*CONSIGNE*: Recopiez le passage du texte sur la plainte d’Aba’a Oyono situé entre « L'opposant politique accuse » et « interrogé au SED. », bornes incluses, en y remplaçant « enlevé » par « kidnappé ».

*DOCUMENT SOURCE*:
-------------------------
Le professeur de droit public Jean Calvin Aba’a Oyono a déposé une plainte auprès du commissaire du gouvernement près le tribunal militaire de Yaoundé. Il vise le secrétaire d’État à la Défense chargé de la gendarmerie nationale, Galax Etoga, et des membres du service central des recherches judiciaires, les accusant de plusieurs infractions.
L'opposant politique accuse ces responsables de « violation de consignes », un acte puni par le code de justice militaire, ainsi que de « coaction, complicité, abus de fonction, rébellion aggravée, préparatifs dangereux, menaces sous conditions, arrestation et séquestration aggravées, violation de domicile aggravée », des infractions relevant du code pénal.
Les faits remontent au 25 octobre 2025, période de crise post-électorale, précédant la proclamation des résultats de l'élection présidentielle du 12 octobre. Aba’a Oyono affirme avoir été « enlevé » à son domicile par des agents de la direction générale de la recherche extérieure (DGRE), puis transporté et interrogé au SED.
Selon sa plainte, le jour de son arrestation, des agents cagoulés de la DGRE, sans mandat ni convocation, l'ont emmené de force de son domicile. Il relate avoir été roué de coups, insulté et soumis à des traitements inhumains durant son transfert au SED. Il accuse également le personnel du service central des recherches judiciaires du SED d’avoir confisqué ses téléphones et violé le secret de ses correspondances sans autorisation judiciaire.
Aba’a Oyono établit un lien entre la DGRE et le SED, suggérant une entente préalable à son enlèvement et à sa détention. Avant de saisir le tribunal militaire, il avait adressé un recours gracieux au directeur général de la recherche extérieure, demandant une réparation de trois milliards de FCFA pour 42 jours de détention illégale.
-------------------------
*ENREGISTREMENTS AFFICHÉS*:

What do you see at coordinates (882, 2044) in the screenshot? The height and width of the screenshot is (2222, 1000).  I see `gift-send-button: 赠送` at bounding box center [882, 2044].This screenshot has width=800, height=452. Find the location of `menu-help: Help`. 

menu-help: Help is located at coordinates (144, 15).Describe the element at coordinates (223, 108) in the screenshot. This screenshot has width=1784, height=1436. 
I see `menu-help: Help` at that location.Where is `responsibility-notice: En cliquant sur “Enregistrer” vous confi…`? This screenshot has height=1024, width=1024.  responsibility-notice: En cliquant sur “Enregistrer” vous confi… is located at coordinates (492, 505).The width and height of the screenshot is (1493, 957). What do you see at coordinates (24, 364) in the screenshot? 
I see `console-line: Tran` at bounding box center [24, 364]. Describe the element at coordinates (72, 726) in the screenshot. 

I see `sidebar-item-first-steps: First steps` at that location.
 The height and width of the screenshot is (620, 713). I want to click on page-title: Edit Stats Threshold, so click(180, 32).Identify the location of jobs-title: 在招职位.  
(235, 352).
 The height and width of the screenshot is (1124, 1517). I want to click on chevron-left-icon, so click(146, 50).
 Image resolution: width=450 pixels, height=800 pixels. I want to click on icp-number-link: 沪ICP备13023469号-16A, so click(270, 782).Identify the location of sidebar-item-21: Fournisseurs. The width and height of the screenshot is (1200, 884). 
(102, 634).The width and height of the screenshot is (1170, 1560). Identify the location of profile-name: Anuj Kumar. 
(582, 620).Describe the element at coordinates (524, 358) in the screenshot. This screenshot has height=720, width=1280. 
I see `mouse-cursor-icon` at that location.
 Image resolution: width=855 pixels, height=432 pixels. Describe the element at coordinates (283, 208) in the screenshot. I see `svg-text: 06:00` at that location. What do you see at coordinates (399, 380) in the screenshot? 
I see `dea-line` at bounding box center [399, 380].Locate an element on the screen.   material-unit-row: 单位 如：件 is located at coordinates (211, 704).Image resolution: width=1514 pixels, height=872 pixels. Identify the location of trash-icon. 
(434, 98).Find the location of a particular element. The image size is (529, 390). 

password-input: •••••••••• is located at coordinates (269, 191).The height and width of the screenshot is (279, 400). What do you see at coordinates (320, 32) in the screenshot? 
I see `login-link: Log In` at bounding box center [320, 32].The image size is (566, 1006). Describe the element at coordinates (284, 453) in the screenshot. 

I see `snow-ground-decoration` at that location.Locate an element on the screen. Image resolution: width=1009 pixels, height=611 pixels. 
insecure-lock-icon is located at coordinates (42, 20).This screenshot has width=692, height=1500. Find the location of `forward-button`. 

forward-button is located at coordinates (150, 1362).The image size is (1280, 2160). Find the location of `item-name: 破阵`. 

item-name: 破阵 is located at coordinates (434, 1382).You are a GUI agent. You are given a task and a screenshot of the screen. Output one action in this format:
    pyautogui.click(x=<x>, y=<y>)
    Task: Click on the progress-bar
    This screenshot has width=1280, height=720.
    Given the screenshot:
-------------------------
*RÉPONSE*:
L'opposant politique accuse ces responsables de « violation de consignes », un acte puni par le code de justice militaire, ainsi que de « coaction, complicité, abus de fonction, rébellion aggravée, préparatifs dangereux, menaces sous conditions, arrestation et séquestration aggravées, violation de domicile aggravée », des infractions relevant du code pénal.
Les faits remontent au 25 octobre 2025, période de crise post-électorale, précédant la proclamation des résultats de l'élection présidentielle du 12 octobre. Aba’a Oyono affirme avoir été « kidnappé » à son domicile par des agents de la direction générale de la recherche extérieure (DGRE), puis transporté et interrogé au SED.